(Records from a collection)
..............................

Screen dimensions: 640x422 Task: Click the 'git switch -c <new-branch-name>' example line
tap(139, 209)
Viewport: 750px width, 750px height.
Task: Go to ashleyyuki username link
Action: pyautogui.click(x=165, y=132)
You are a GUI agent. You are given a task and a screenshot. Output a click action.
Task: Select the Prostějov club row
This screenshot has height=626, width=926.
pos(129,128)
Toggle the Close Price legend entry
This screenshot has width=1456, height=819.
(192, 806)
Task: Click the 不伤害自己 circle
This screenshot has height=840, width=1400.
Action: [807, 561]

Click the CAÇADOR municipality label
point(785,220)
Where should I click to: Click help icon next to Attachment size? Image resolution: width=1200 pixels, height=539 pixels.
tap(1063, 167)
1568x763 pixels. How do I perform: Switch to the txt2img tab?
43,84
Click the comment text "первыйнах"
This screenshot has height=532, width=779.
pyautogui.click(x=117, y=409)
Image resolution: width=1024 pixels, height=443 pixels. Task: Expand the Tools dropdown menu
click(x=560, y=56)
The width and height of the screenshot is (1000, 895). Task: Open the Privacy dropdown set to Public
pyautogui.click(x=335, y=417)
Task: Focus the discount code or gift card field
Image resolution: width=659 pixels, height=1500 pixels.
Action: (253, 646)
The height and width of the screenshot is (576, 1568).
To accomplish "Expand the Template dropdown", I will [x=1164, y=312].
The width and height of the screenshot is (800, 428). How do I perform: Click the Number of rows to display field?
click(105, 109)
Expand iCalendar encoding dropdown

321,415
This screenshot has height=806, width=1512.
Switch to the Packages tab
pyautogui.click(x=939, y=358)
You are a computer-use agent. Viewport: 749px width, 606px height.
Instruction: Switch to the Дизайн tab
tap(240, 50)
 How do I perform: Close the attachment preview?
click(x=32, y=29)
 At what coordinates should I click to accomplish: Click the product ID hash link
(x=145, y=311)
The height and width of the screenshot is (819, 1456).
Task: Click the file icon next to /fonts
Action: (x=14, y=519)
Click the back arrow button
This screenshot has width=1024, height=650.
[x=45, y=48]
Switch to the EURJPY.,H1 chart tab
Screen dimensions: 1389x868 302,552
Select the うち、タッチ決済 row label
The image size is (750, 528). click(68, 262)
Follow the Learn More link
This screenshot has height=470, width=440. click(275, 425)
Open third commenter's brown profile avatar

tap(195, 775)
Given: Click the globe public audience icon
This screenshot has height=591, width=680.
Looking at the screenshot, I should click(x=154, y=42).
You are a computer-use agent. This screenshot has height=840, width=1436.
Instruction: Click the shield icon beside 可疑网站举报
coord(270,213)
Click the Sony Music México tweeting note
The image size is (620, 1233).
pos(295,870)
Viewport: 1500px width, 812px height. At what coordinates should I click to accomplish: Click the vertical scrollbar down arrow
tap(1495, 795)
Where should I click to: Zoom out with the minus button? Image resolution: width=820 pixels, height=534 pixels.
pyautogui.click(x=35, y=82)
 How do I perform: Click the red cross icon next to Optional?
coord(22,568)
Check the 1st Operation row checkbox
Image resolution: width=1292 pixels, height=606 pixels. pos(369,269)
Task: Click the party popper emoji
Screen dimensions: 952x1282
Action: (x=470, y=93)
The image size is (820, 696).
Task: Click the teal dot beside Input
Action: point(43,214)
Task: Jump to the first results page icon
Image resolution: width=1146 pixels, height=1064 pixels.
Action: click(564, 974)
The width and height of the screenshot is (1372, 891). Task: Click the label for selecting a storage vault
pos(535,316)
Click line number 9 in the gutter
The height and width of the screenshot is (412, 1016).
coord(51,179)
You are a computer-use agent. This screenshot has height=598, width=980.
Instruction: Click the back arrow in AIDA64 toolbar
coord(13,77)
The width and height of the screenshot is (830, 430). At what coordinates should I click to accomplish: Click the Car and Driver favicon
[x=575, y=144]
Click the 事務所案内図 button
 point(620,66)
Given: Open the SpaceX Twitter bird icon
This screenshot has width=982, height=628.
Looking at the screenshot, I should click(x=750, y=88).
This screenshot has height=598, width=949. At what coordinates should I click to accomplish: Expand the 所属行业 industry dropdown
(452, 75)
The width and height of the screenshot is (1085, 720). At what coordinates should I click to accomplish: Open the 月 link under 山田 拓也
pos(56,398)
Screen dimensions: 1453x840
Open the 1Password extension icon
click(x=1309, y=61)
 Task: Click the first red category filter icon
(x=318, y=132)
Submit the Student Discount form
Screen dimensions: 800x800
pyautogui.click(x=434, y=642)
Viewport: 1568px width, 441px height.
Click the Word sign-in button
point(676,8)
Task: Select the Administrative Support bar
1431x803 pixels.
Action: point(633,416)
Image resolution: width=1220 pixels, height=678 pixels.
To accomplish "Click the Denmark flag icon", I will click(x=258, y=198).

..............................

» What you have to do
Filter the material above down to the lines containing the string "link", and copy each of those lines unchanged.

» Written answer
Task: Go to ashleyyuki username link
 At what coordinates should I click to accomplish: Click the product ID hash link
Follow the Learn More link
The width and height of the screenshot is (1085, 720). At what coordinates should I click to accomplish: Open the 月 link under 山田 拓也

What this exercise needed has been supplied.